CIA paid Iranian scientist $5 million for nuclear intelligence
The Iranian nuclear scientist who headed back to Tehran yesterday was paid $5 million to provide the U.S. intelligence on Iran’s nuclear program, according to U.S. officials cited by the Washington Post. Upon returning to the airport in Tehran, Shahram Amiri says the CIA offered him $50 million to stay in the U.S.
Amiri says he also experienced severe mental and physical torture while in the states, where he says Israeli agents were present during some of his investigations. “I was threatened to be handed over to Israel if I refused to cooperate with the Americans,” he said. A U.S. official tells the Washington Post that Amiri will likely be unable to access any money he was given by the CIA, now that he has left the U.S. “Anything he got is now beyond his reach, thanks to the financial sanctions on Iran,” he said. “He’s gone, but his money’s not. We have his information, and the Iranians have him.”
- A video of a press conference Amiri held recaps his story.
- Alleged Jewish terrorist suspected of killing four Palestinians is arrested.
- An Iraqi car bomb kills at least six people.

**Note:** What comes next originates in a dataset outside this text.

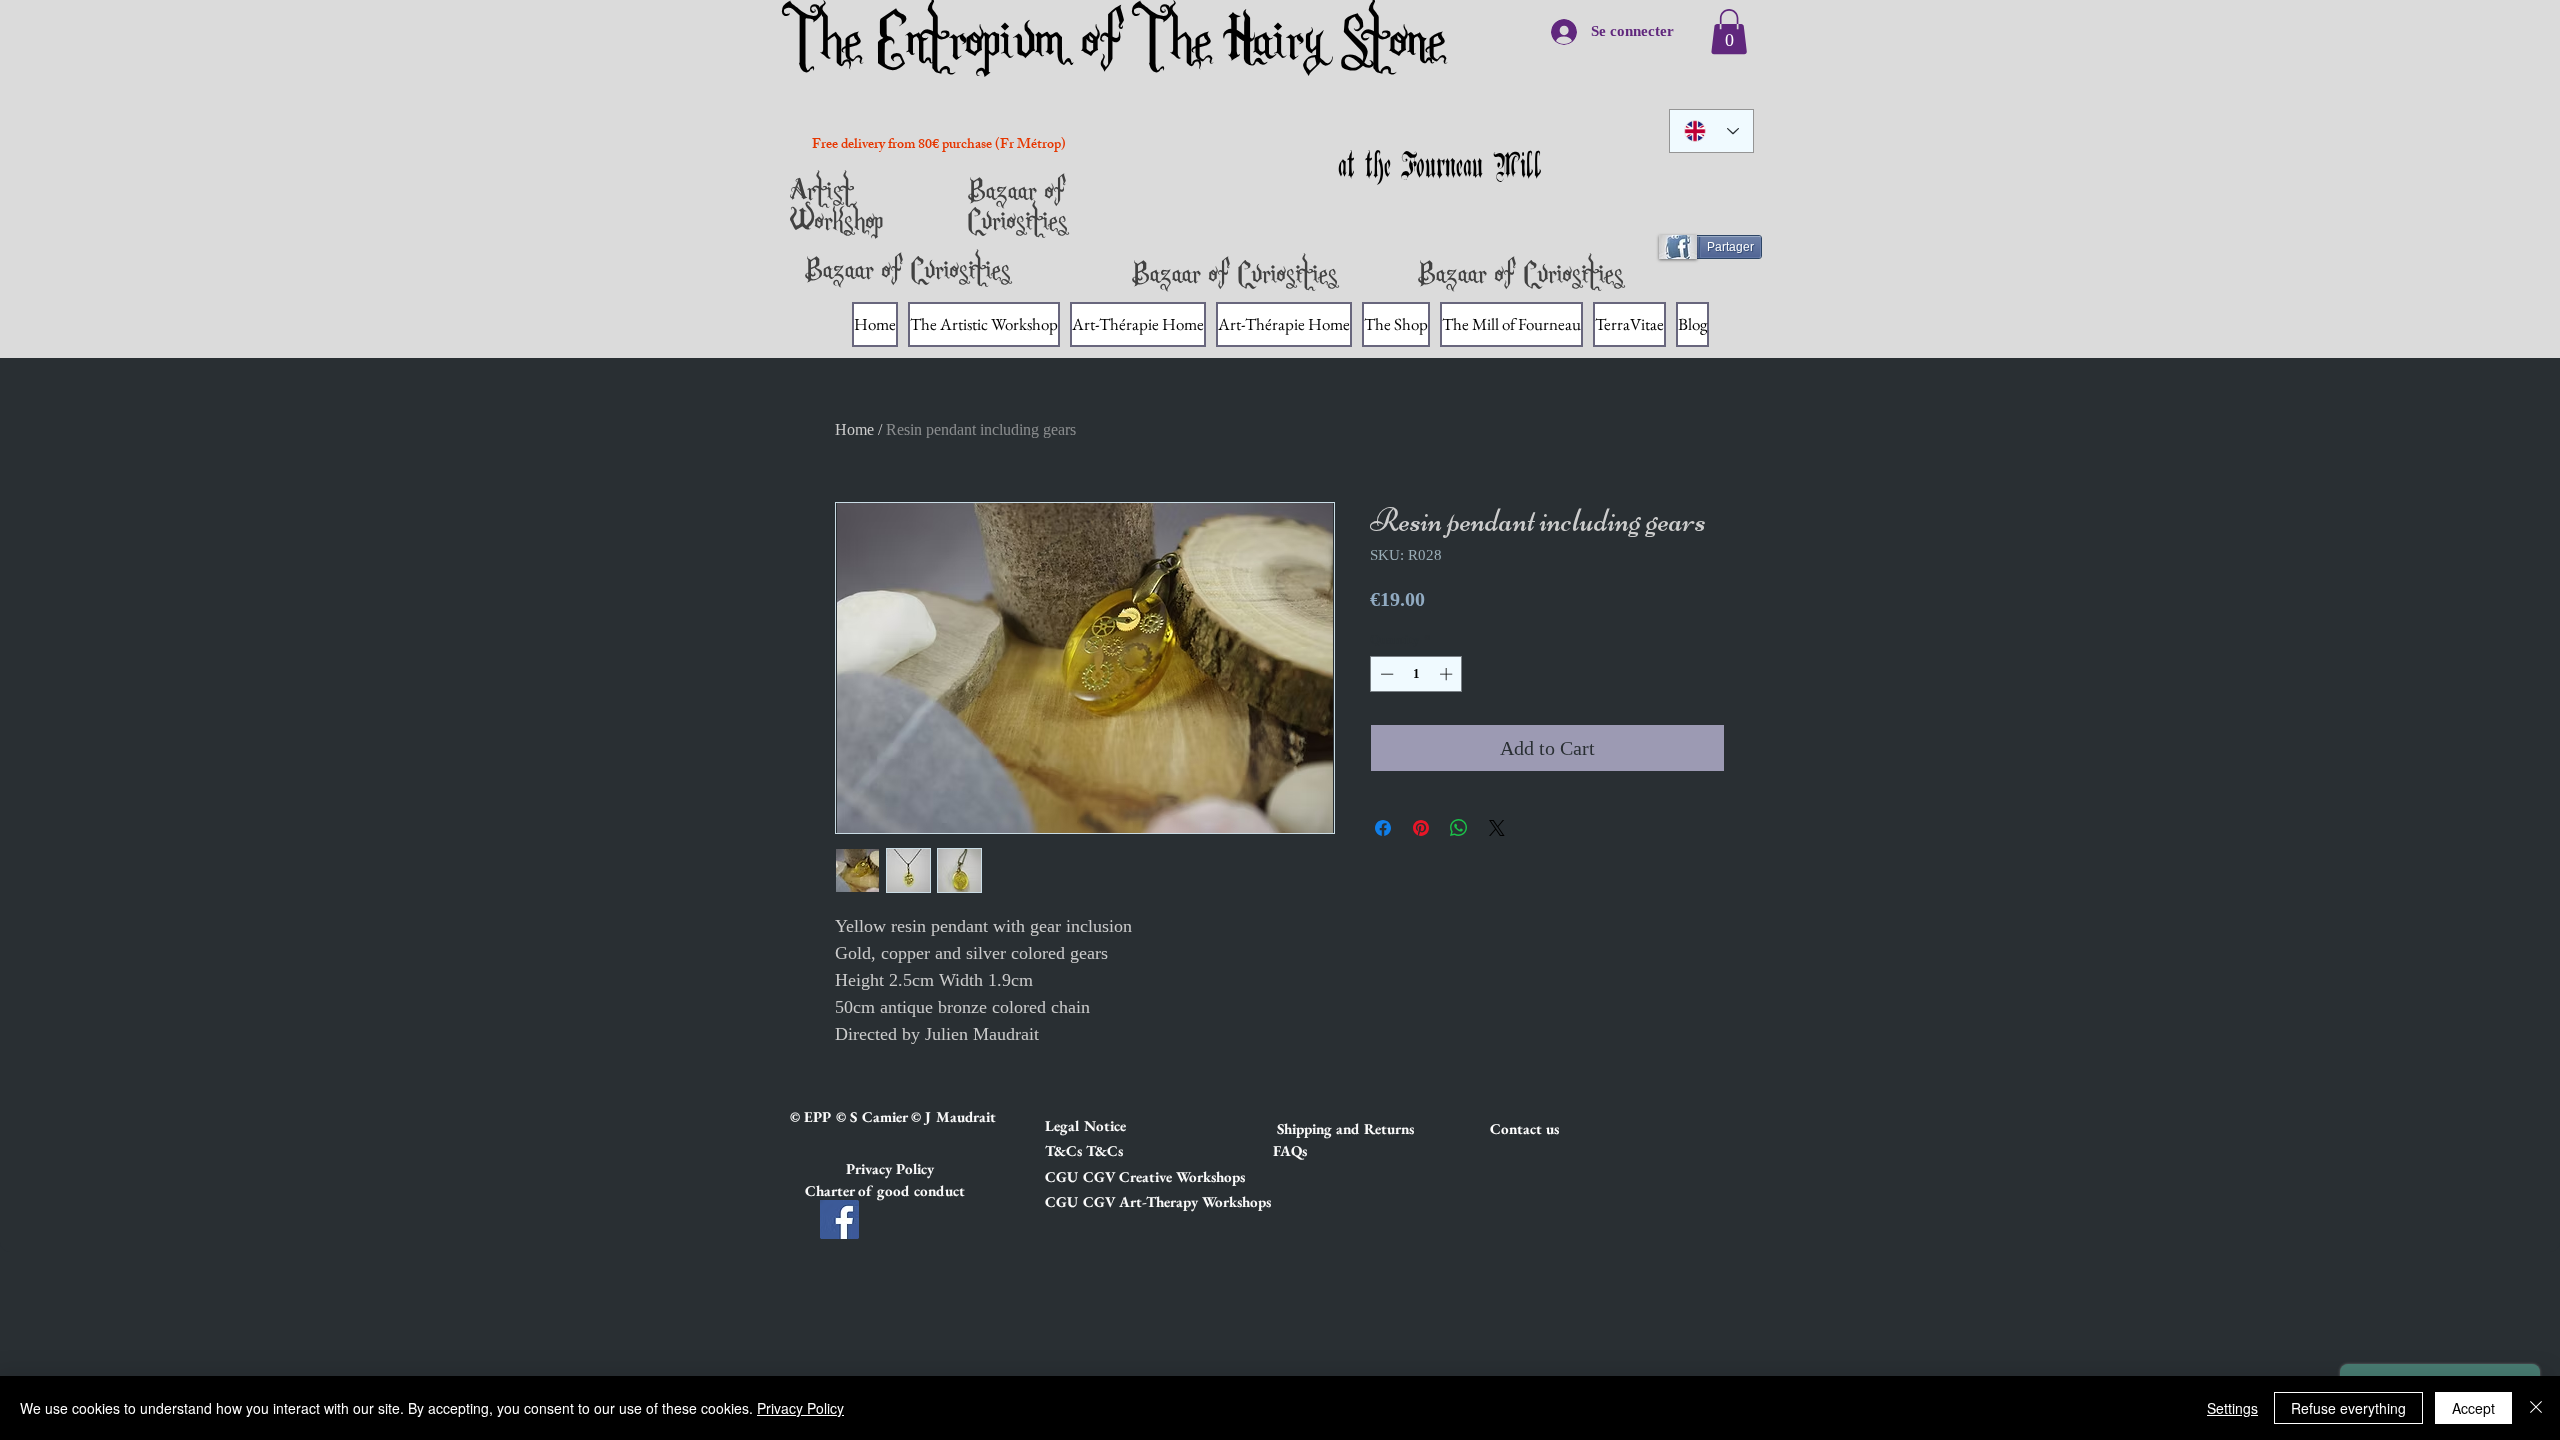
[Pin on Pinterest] (1421, 828)
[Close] (2536, 1408)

- Palestinian Fatah party says it’s too soon for direct negotiations with Israelis.
- New poll says 77 percent of British Jews favor a two-state solution in Israel.
- Al Qaeda beefs up its attacks in Yemen.
Members of the Palestinian Shawamreh family sit on the rubble of their house after it was demolished by Israeli army machinery in the West Bank village of Abu al-Arqan, west of Hebron, on July 15, 2010 (Hazem Bader/AFP/Getty Images).
Arguments & Analysis
‘Military action against Iran: Impacts and Effects’ (Paul Rogers, Oxford Research Group)
While the chances for direct U.S. military action on Iran are very low, the same cannot be said for Israel. A new report (pdf) lays out the specifics of how an Israeli attack on Iran would be a strategic nightmare–the start of a protracted and extremely destabilizing conflict that would reverberate throughout the region. Even on a tactical level, any strike is unlikely to prevent Iran’s acquisition of nuclear weapons, and would probably only encourage such a move.
‘Obama’s Middle East Challenge: Trying to Look Busy’ (Tony Karon, Time)
Given the status of the ongoing indirect talks between Israelis and Palestinians, combined with a multitude of domestic and foreign policy issues ahead of mid-term elections, President Obama’s next move on Middle East peace is as difficult to guess as progress on the conflict is difficult to imagine.
‘Arabs, Israel’s second class minority’ (Raja Kamal, The Daily Star)
Though they make up about 20% of Israel’s citizens, the plight of Arab Israelis is often ignored in the country and the broader region. Yet their ongoing second class status also presents a serious problem for a country so keen on demonstrating its democratic legitimacy.